The definition of alcohol withdrawal syndrome universally accepted in the medical literature requires several conditions:

  • Interruption or reduction of a strong and prolonged consumption of alcohol
  • Later appearance, in a few hours or days, of 2 or more of the following symptoms: autonomic hyperactivity (sweating, tachycardia, hypertension); trembling of hands; insomnia; transient tactile, auditory, or visual hallucinations; nausea or vomiting; psychomotor agitation; anxiety; and convulsive seizures of great evil.
  • The symptoms of the previous criterion produce clinically significant alterations in the cognitive, social, or occupational sphere.
  • Symptoms are not due to another defined medical or psychiatric illness

Early or Late Syndrome

Thus, we would have:

  • The early or minor withdrawal syndrome refers to the symptoms that appear in the first 24-48 hours after the cessation of alcoholic intake, with the progressive appearance of tremors, insomnia, anxiety, nausea, vomiting, sweating, hallucinations, and epileptic seizures. Seizures appear in 5-15% of patients, typically between 6 and 48 hours of abstinence, and a number that does not usually exceed 1-3.
  • The late syndrome or greater withdrawal: the clinical picture can evolve in a small percentage of patients after the first 48 hours to more severe forms characterized by the presence of altered consciousness and delirium, usually accompanied by a greater degree of autonomic hyperactivity, in what is recognized as late or major withdrawal syndrome (delirium tremens).

The Treatment

The treatment of alcohol withdrawal syndrome is the first phase of the treatment.
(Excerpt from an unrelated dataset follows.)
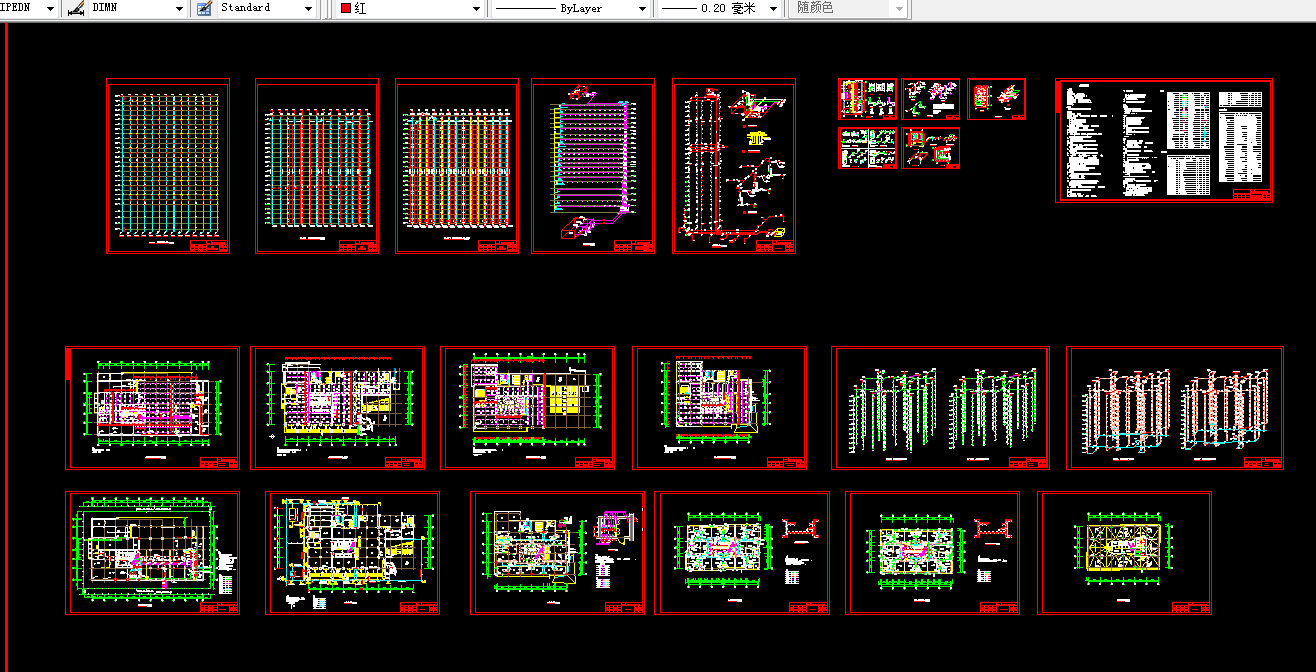Select the leftmost floor plan in middle row

point(152,407)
It is called “alcoholic detoxification.” The objective of this method of treatment is to achieve full recovery of the patient for which it is necessary for the patient to integrate into the treatment and internalize the process, to understand their disease. This will help them to achieve a full life without the need to resort to alcohol or any other psychoactive substance.

Conclusion

There is nothing wrong with alcohol. It is just that some people abuse it more than others. Everything you consume should be done in moderation. If you think you are an alcoholic or you know someone who is, it is best to consider getting treatment. While the withdrawal process might be challenging, if you are ready to quit, you can get help with doing so.